The problem seems to be that either very few people are doing serious work based on quantitative data, or their methodology is kooky, or their work just isn't getting out to the public. This is odd, considering that for obvious reasons it is a lot easier to collect quantitative data on online gamers than, say, mountain climbers. If you search the web for "game addiction", you'll keep finding references to the factoid that 40% of WoW players are addicted (to WoW, that is—I'm sure a lot of them are also addicted to caffeine, but we don't have stats on that). This figure turns out to have originated in
an interview with Maressa Orzack, a psychotherapist specialising in treating computer game addicts, who says "I'd say that 40 percent of the players are addicted." Mmmm, now how's that for strict experimental protocols? I checked her list of publications and found an article in
Psychiatric Times, a brief piece in
Harvard Mental Health Letter and a letter to
Clinical Psychiatry News. These contain plenty of opinions but no hard data, and certainly nothing to draw the conclusion that 40% of WoW players are addicted.

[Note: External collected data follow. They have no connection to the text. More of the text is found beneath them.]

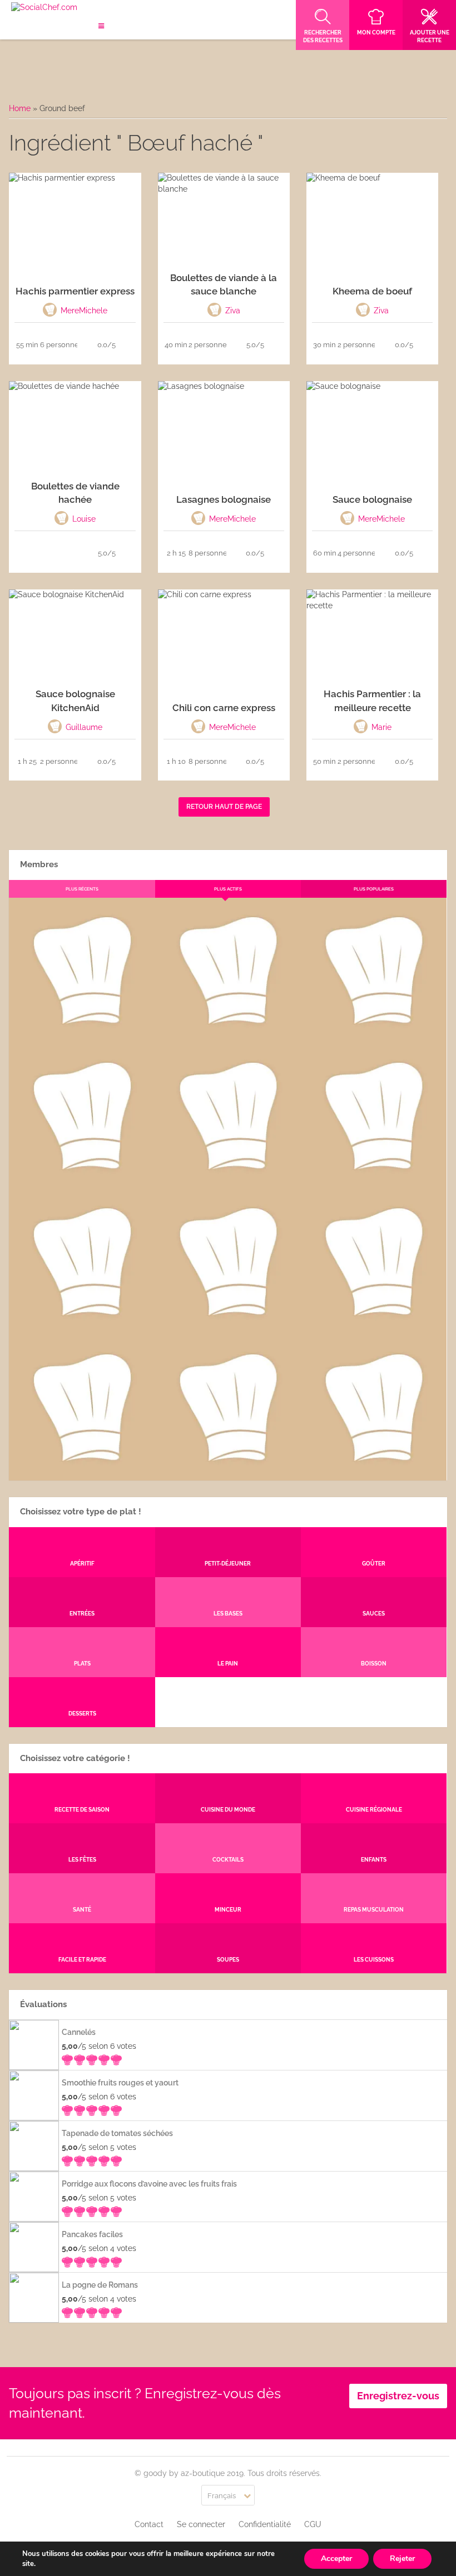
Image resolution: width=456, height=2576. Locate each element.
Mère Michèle (82, 1034)
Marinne (227, 1180)
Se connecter (201, 2524)
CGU (312, 2524)
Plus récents (82, 889)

In the absence of quantitative data, it's the anecdotal evidence that draws attention. Teenager dies while playing WoW. Girl sells her body to pay WoW subscription. Boy murdered in argument about magical sword. All of those are real, believe it or not, but they mean absolutely nothing, except that people sometimes do really stupid things, which is something we all knew. Substitute online gaming for some more popular activity, and they become mundane: Teenager dies while mountain climbing. Girl sells her body to buy jewelry. Boy murdered in argument about football. Not stuff that would make headlines outside the local paper.
Anyway, that's enough blogging for now—I really need to
get my Guild Wars fix read some more research proposals.